Satu Langkah Lagi, Kartel Panen Triliunan, 1,8 Ton Sabu dalam Hitungan Maut Ala Syamsul

StrightTimes – Bayangkan betapa besarnya keuntungan yang bisa diraih dari 1,8 ton sabu yang berhasil diamankan petugas di perairan utara Tanjung Balai Karimun. Dengan nilai jual mencapai triliunan rupiah, kartel narkoba hampir saja meraup keuntungan luar biasa besar dari perdagangan gelap yang membahayakan masa depan jutaan anak bangsa.
Di balik angka-angka menggiurkan itu, tersimpan ancaman sosial yang jauh lebih mengerikan sebuah hitungan maut antara uang haram dan nyawa yang terancam hancur.
Redaksi media The StraighTimes melakukan wawancara dengan Ketua Gerakan Nasional Anti Natkotika (Granat) Provinsi Kepri, Syamsul Paloh. Ia menyampaikan bahwa Dewan Pimpinan Daerah (DPD) Granat Provinsi Kepulauan Riau (Kepri) telah menerima undangan dari Badan Narkotika Nasional Republik Indonesia (BNN RI) untuk menghadiri kegiatan press release terkait pengungkapan kasus tindak pidana narkotika jenis sabu.
“Acara tersebut akan dipimpin langsung oleh Kepala BNN RI, Komjen Pol. Marthinus Hukom, S.I.K., M.Si., pada hari Senin, 26 Mei 2025, pukul 14.00 WIB, bertempat di Dermaga Pangkalan Sarana Operasi Bea Cukai, Tanjung Uncang, Batam, Kepulauan Riau,” ujar Syamsul.
Sebanyak 1,8 ton sabu berhasil diamankan dari Kapal MT. Sea Dragon Tarawa di perairan utara Tanjung Balai Karimun (wilayah perairan Malaysia, sebelah selatan Tanjung Piai) oleh tim gabungan dari BNN, Bea Cukai, dan TNI AL.
Kata Syamsul, barang bukti tersebut memiliki nilai ekonomi luar biasa besar di pasar gelap.
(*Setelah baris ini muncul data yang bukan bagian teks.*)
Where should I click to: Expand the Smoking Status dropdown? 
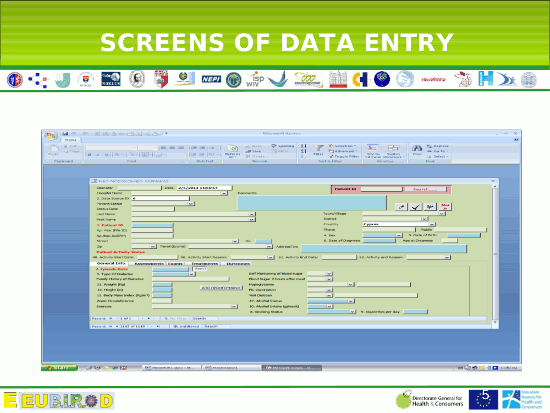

Prediksi dari Granat, jika dijual secara borongan, harga per kilogram bisa mencapai sekitar Rp1,1 miliar, dan bila dijual secara eceran per gram, nilainya dapat mencapai Rp1,4 miliar/kg.
Dengan asumsi harga beli dari produsen berada di kisaran Rp200 juta–Rp300 juta per kilogram (rata-rata diasumsikan Rp250 juta/kg), potensi keuntungan yang dapat diraih pelaku sangat tinggi.
Hitung-Hitung Ala Syamsul Berikut Simulasi Potensi Keuntungan:
Penjualan borongan (Rp1,1 miliar/kg):
1.800 kg x Rp1,1 miliar = Rp1,98 triliun
Penjualan eceran (Rp1,4 miliar/kg):
1.800 kg x Rp1,4 miliar = Rp2,52 triliun
Estimasi modal (Rp250 juta/kg):
1.800 kg x Rp250 juta = Rp450 miliar
Estimasi Keuntungan Kotor:
Penjualan borongan: Rp1,98 triliun – Rp450 miliar = Rp1,53 triliun
Penjualan eceran: Rp2,52 triliun – Rp450 miliar = Rp2,07 triliun
Menurut Syamsul, selain nilai ekonominya yang sangat besar, dampak sosial dari peredaran 1,8 ton sabu ini juga sangat mengkhawatirkan. Dengan asumsi 1 gram sabu dikonsumsi oleh 7–8 orang, maka 1,8 juta gram ini berpotensi merusak 12,6 hingga 14,4 juta jiwa.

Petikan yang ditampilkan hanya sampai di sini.